Info

Objective

This in-class notebook is designed to complement the lecture. You’ll practice what you just learned, avoid falling asleep mid-slide, and get instant feedback - both from Fedor and your fellow classmates. You’re encouraged to experiment, ask questions, and correct your answers as we go.

The goal is to learn R by doing, not just by listening.

Your Task

  • Attempt each question yourself before checking the answer or asking for help.
  • Use lecture notes and the example code provided.
  • Update your answers after Fedor’s explanations.
  • Feel free to work with your neighbor if you get stuck — but make sure you understand the final answer!

Initial Setup

Before we begin, make sure you’ve installed the required packages:

  • tidyverse for data manipulation and plotting
  • janitor for data cleaning
  • zoo for some extra functions for working with time

You only need to install these once.

U-Test

Couples Data

We will work with couples_data here.

Data: survey of American couples “How Couples Meet and Stay Together” 2017

https://data.stanford.edu/hcmst2017

We will work with a subset of the data (the whole dataset has 285 variables). We have the following variables:

couples_data <- read_csv("../Data/couples_data_processed.csv")
couples_data %>% names()
##  [1] "married"            "age_when_met"       "met_online"        
##  [4] "met_vacation"       "work_neighbors"     "met_through_family"
##  [7] "met_through_friend" "sex_frequency"      "race"              
## [10] "age"                "education"          "gender"
▬▬▬▬▬▬
### Written tasks
a) According to the R class notebook, which package is used for data cleaning?
b) Write the next part of the R class notebook, picking up from the point where it stops.
The lines after this point come from a different source.

### Given data
▬▬▬▬▬▬
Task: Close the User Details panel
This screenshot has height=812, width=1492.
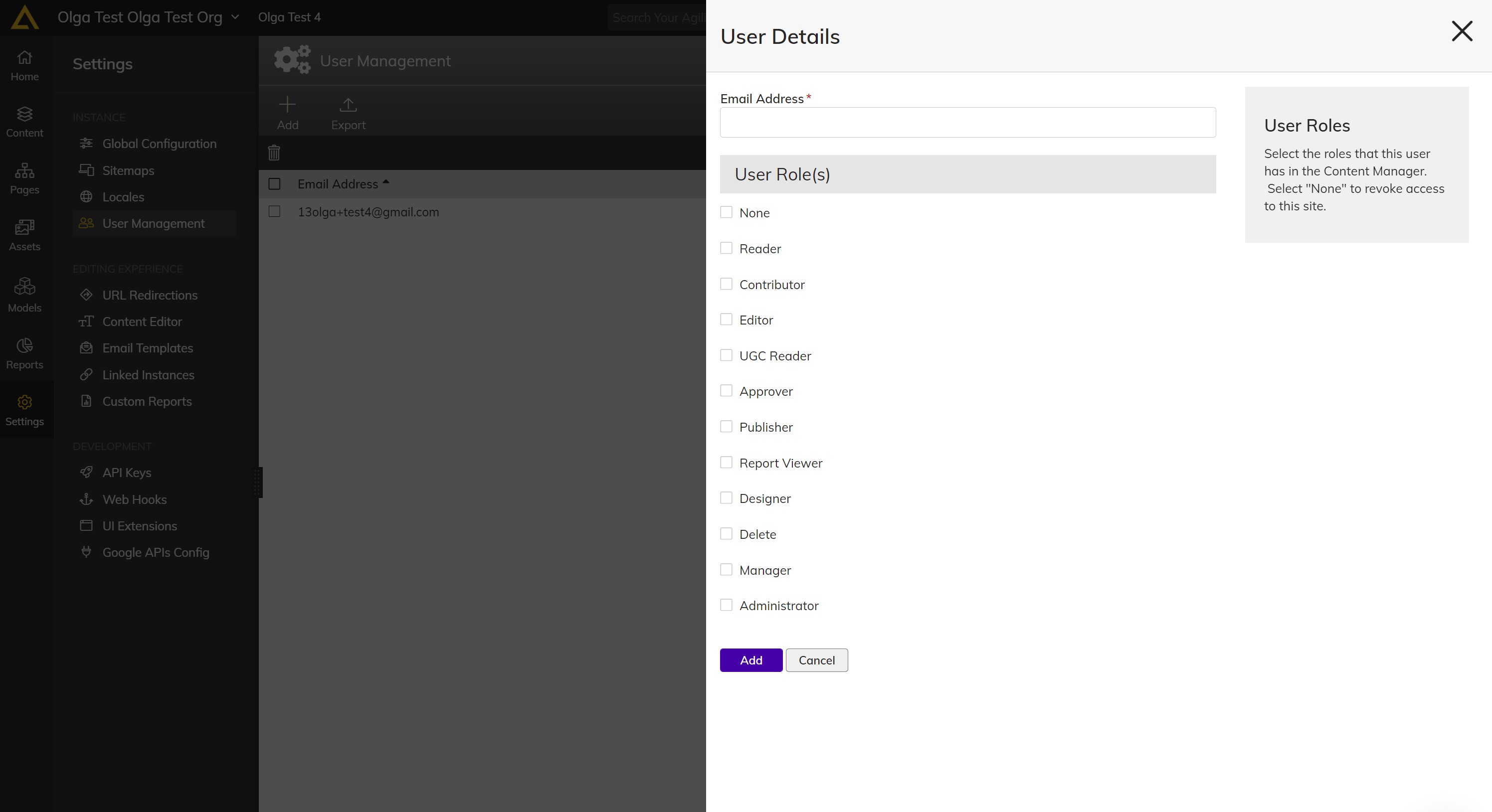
▬▬▬▬▬▬
### Responses per task
a) janitor

b)
## [13] "income"             "religious"

Most of them are self-explanatory, but we need to clarify three of them:

  • sex_frequency: How often do you have sex with your partner?
Value Description
-1 No data (did not answer)
1 Once a day or more
2 3 to 6 times a week
3 Once or twice a week
4 2 to 3 times a month
5 Once a month or less
7 Never

Here is a table:

couples_data %>% tabyl(sex_frequency)
  • religious - How often do you attend religious services?
Value Description
-1 No data (did not answer)
1 More than once a week
2 Once a week
3 Once or twice a month
4 A few times a year
5 Once a year or less
6 Never

Here is a table:

couples_data %>% tabyl(religious)
  • education - Education Level
Numeric Label
1 No formal education
2 1st, 2nd, 3rd, or 4th grade
3 5th or 6th grade
4 7th or 8th grade
5 9th grade
6 10th grade
7 11th grade
8 12th grade NO DIPLOMA
9 HIGH SCHOOL GRADUATE – high school DIPLOMA or the equivalent (GED)
10 Some college, no degree
11 Associate degree
12 Bachelors degree
13 Masters degree
14 Professional or Doctorate degree

Here is a table:

couples_data %>% tabyl(education)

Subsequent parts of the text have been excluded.